主讲人:Stevens Institute of Technology,崔振嵛副教授
报告时间:2024年7月9日上午10:00—11:00
报告地点:览秀楼105学术报告厅
报告摘要:When designing and evaluating estimators, the mean squared error (MSE) is the most commonly used generic statistical loss function because it captures the bias-variance tradeoff and allows easy analytical and numerical treatment. However, MSE estimators are often applied to decision problems for which the loss function is different, raising questions about how much value there is in using a generic statistical loss function like the MSE rather than a decision loss function.

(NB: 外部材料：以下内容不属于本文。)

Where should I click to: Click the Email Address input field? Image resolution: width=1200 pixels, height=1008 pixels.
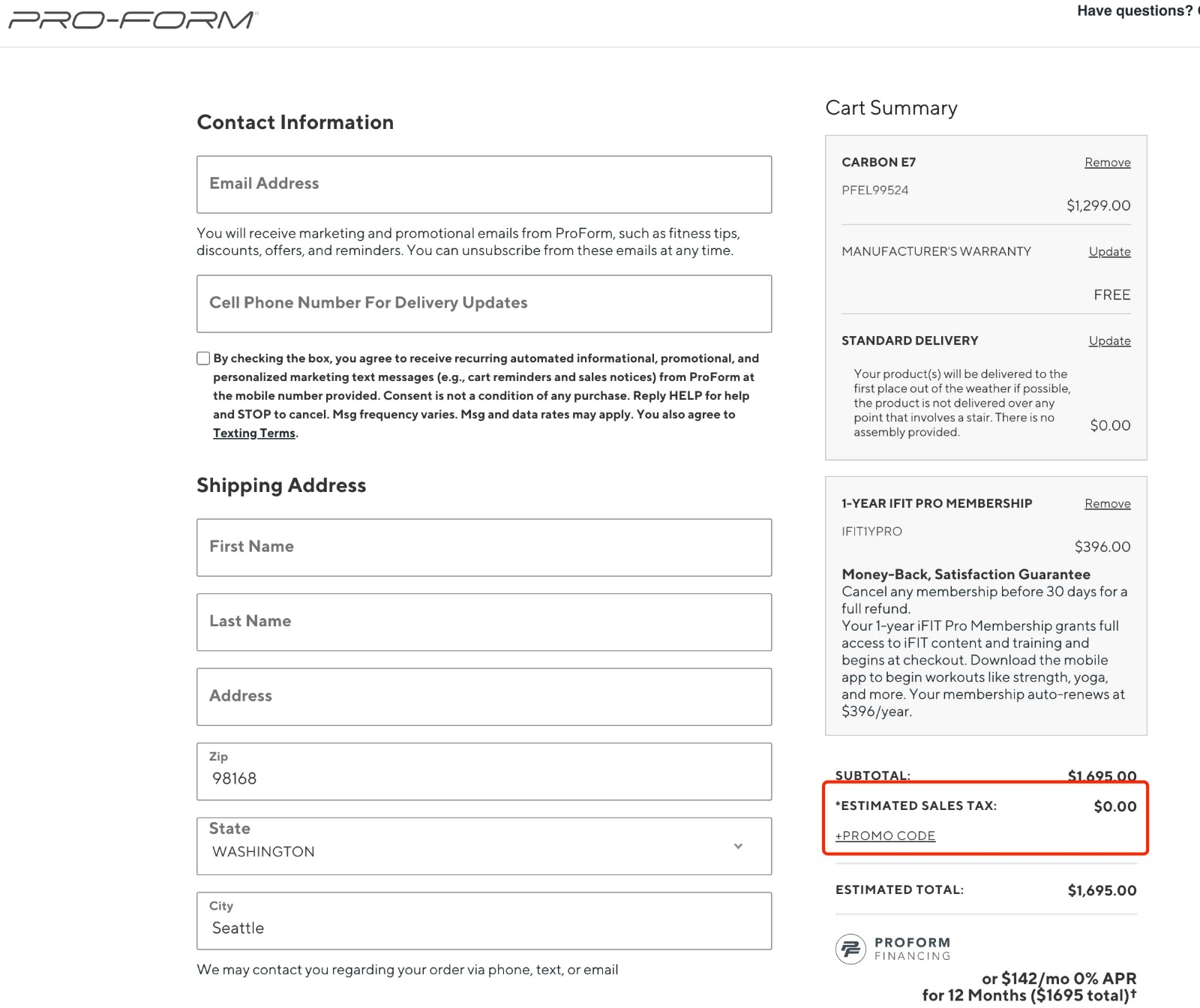[x=483, y=184]
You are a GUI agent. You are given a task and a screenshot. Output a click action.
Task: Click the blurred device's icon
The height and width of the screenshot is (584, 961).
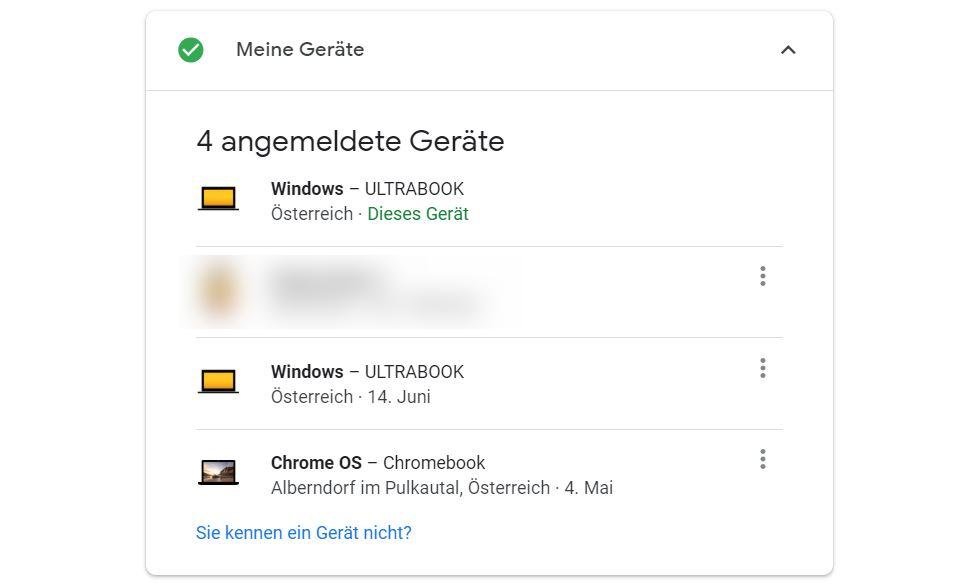point(218,291)
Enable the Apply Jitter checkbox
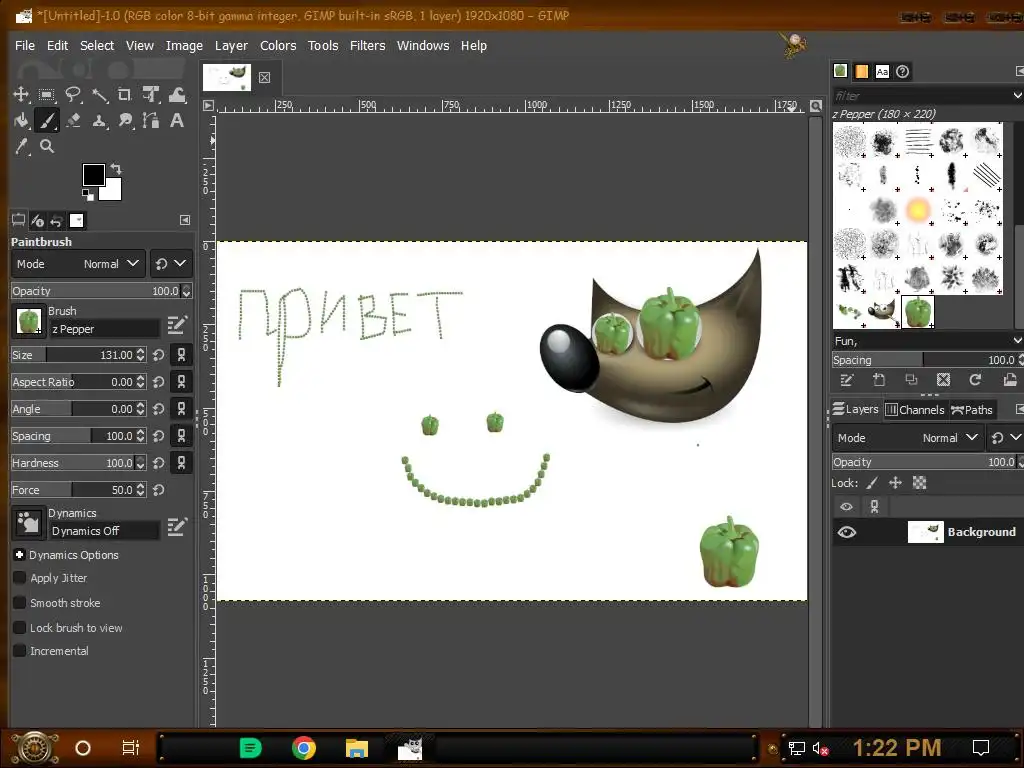Screen dimensions: 1024x768 click(x=20, y=578)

We elucidate this question through the lens of the portfolio selection problem by showing that for several important portfolio rules, there is a positive linear relation between the MSE and a portfolio-decision loss function. Moreover, shrinkage portfolio estimators derived under these two loss functions are typically close to each other. Our findings highlight the economic value of MSE to serve as a general-purpose statistical loss function in portfolio selection.
主讲人简介:
崔振嵛,理学博士,Stevens Institute of Technology商学院副教授,博士生导师,博士毕业于University of Waterloo,现任International Journal of Finance and Economics副主编。主要研究兴趣有金融工程,随机模拟,及金融科技,在Mathematical Finance, SIAM Journal on Financial Mathematics, INFORMS Journal on Computing, Econometric Theory, Journal of Financial Econometrics, European Journal of Operational Research等杂志发表数十篇论文。目前主持NSF CNS-2113906: “Fast Quantum Method for Financial Risk Measurement”科研项目。